The major music labels always love to promote the party line that everything they do is to protect and support the artists on their roster. Universal Music in particular has a knack for these kind of rosy statements, while out of the other corner of their mouths they're having 50 Cent's own personal website declared a pirate site. Never an industry to shoot itself in the foot without taking aim at the other one as well, UMG took the extra step of Scrooging up 50 Cent's new official video, which was released on Christmas day.

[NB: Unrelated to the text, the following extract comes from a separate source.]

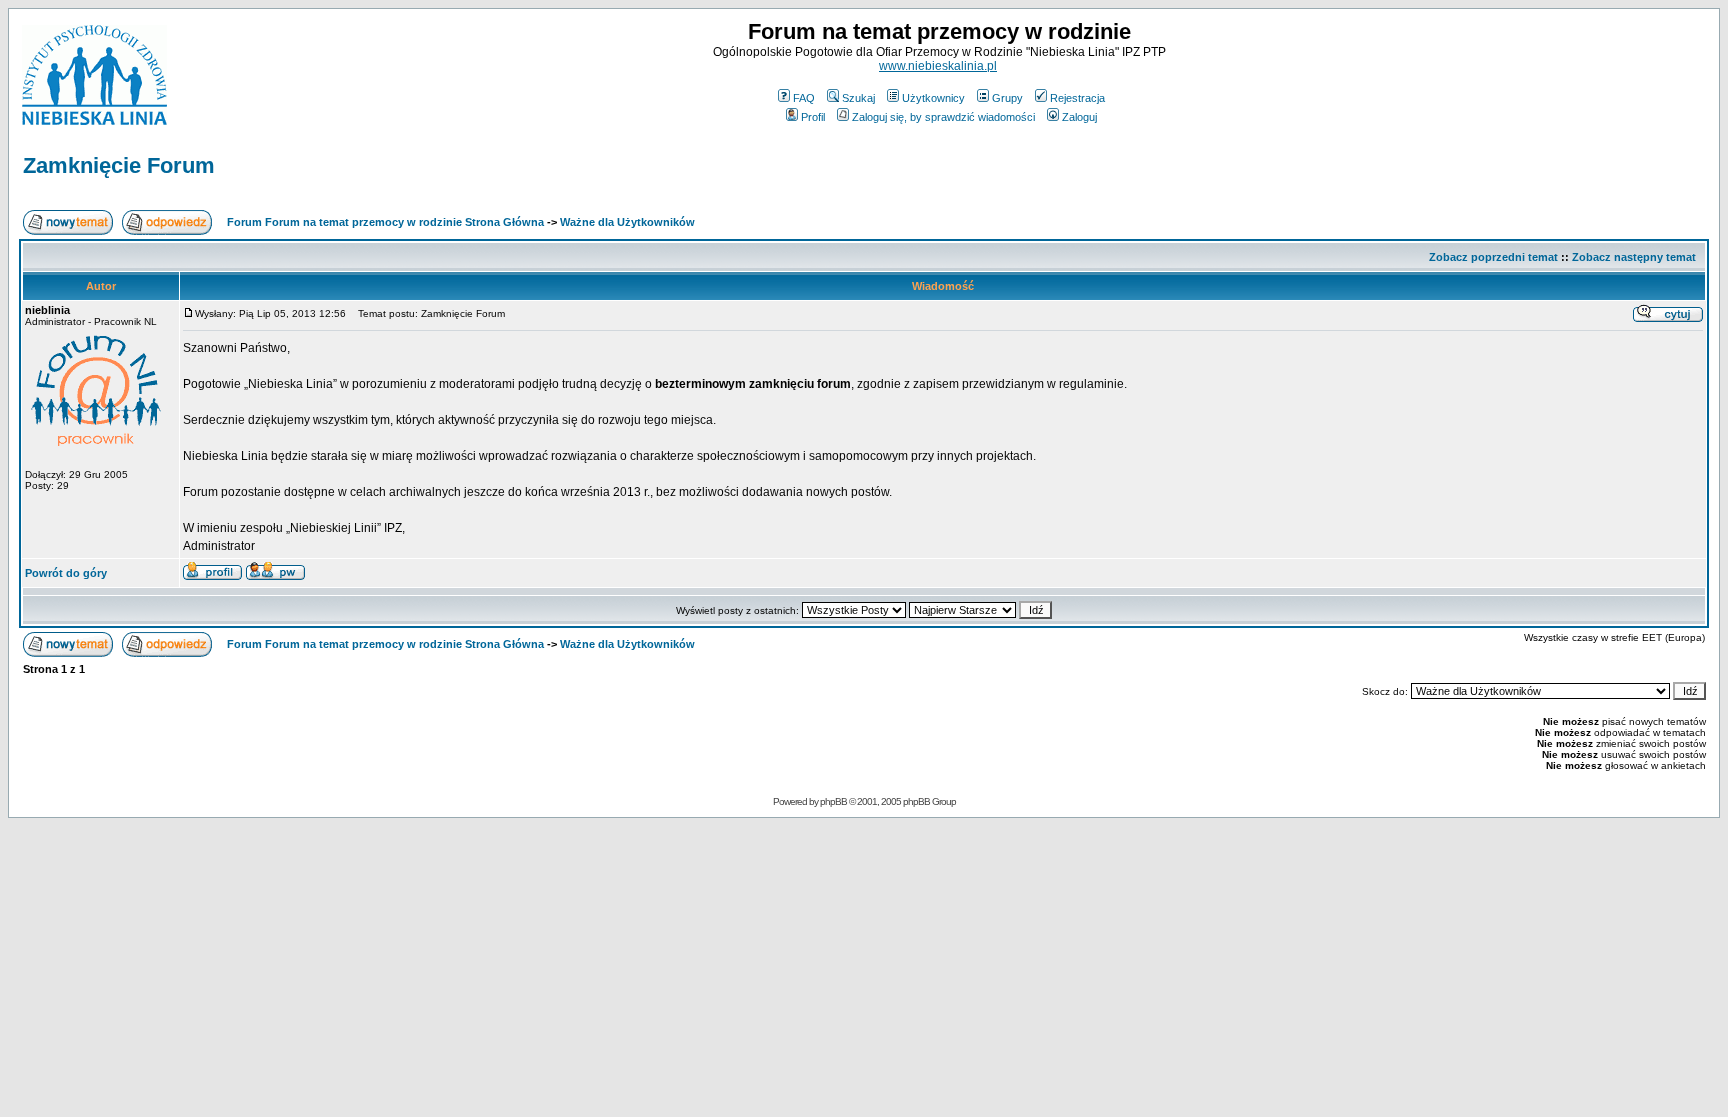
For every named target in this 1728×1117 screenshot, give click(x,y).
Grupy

What did the label do? Why, they took the video down, of course. On copyright grounds. Their own copyright. 50 Cent's own YouTube account put up the "official video" for the song "They Burn Me," but within hours, if you clicked the link for the vid, this is what you were met with:
Earlier this year, 50 Cent accused Interscope (a division of UMG) of leaking his first single and the artwork for his second single ahead of the agreed timeline. As retaliation, Jackson threatened to leak one of Dr. Dre's latest tracks, off the endlessly-delayed Detox album. He never did, but the threat undoubtedly had all the alarms blaring at the UMG attorney headquarters.
In an age of rampant & reckless domineering control by the RIAA, the major labels and the government itself, UMG takes the cake as the clearest shining examples of the clusterf*cked bureaucratic overreach of power the music industry is currently wielding. It's merely one more sign of the ever-changing tides, and the fatcat majors middlemen who've exploited artists for eight-plus decades see the fire on the horizon, they know that it's coming for them, and they're scrambling every which way they can to maintain control of the water that's slipping through their greasy little sausage fingers.
Every do-it-yourself success achieved by the likes of Radiohead, Louis C.K. or the countless others bypassing the majors for their own independent releases is a further leap of the flames, a further closing of the noose around the necks of those who have made an entire industry of gluttonous top-heavy exploitation of artists.
You can't stop progress, no matter how tight you hold your ears & close your eyes. Sabotaging your own artists will be even less effective.